12.02.2018
12:50
Redazione

Pistocchi denuncia: "Potere occulto contrario allo Scudetto al Napoli nell'anno del Var! Gente radiata ancora in tv"

Maurizio Pistocchi, giornalista di Mediaset Premium, è intervenuto ai microfoni di Marte Sport Live, trasmissione radiofonica in onda sulle frequenze di Radio Marte. Ecco quanto evidenziato da CalcioNapoli24.it: "Come si fa a non applaudire questo Napoli? Una cosa che ti diverte in questo mondo brutto, gente brutta che va ancora in televisione, gente radiata che dovrebbe star zitta. Questa gente la vediamo ancora in questo paese, cosa gravissima. Questo Napoli è una boccata d'aria, contro una rosa migliore e una società potente come la Juventus. Contro una sorta di potere occulto, questo potere difficilmente accetterà una vittoria del Napoli nell'anno del VAR. Spero che il Napoli abbia tutte le possibilità per vincere, e credo che la Juventus sia una squadra fortissima. A Firenze la Fiorentina ha avuto il dominio della gara, i bianconeri hanno avute due occasioni e hanno segnato".

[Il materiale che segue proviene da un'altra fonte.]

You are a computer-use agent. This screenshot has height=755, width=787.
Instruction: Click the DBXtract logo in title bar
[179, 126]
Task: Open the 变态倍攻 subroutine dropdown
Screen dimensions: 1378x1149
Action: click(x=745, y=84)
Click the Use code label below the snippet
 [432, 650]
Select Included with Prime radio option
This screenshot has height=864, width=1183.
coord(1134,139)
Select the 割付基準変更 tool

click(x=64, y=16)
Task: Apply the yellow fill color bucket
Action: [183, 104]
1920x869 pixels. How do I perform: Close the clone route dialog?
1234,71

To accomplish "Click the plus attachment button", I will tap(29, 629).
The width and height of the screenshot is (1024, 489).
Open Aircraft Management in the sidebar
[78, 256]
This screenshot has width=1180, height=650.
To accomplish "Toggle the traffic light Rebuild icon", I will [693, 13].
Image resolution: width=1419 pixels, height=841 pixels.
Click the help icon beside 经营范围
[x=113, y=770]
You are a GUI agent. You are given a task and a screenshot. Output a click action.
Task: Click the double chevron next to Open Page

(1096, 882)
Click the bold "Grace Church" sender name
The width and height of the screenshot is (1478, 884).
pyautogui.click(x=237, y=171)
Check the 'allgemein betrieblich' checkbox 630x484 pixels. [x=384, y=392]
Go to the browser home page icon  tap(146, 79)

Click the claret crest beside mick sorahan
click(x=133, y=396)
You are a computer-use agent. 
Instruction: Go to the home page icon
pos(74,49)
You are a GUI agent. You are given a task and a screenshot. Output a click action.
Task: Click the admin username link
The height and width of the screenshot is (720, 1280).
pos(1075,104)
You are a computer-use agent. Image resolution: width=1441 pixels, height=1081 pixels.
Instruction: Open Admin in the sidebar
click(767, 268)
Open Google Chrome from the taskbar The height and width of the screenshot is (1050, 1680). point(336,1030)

"Il campionato entra in un periodo cruciale, peché il Napoli affronterà l'Europa League, competizione terribile per lo stress, trasferte lunghissime, si torna la notte. Situazione della rosa veramente complicata, oltre agli infortuni di Ghoulam e Milik, ci sono le condizioni di Chiriches e Albiol da valutare bene. Il Napoli deve andare sul mercato degli svincolati, prenderei Siqueira o Carlinhos. Sarri vuole giocatori di qualità, se fossi il Napoli prenderei anche un attaccante come Nasri, un calciatore che conosce perfettamente l'idea di calcio di Sarri visto che ha giocato con Guardiola. Quest'anno è un anno rischia di essere irripetibile. Capisco anche la società, in questo caso dovrebbe essere l'allenatore a dar degli input chiari, Sarri ha fatto i complimenti a Giuntoli e sono d'accordo. Visto quello che è successo bisogna intervenire e Sarri deve capoie che non si possono dare alibi a nessuno. Sarri vuole giocatore che conoscono il suo gioco. Il miglioramente nella fase difensiva è straordinario, nasce dal poco cambiamento perché son tre anni che si fa un lavoro specifico".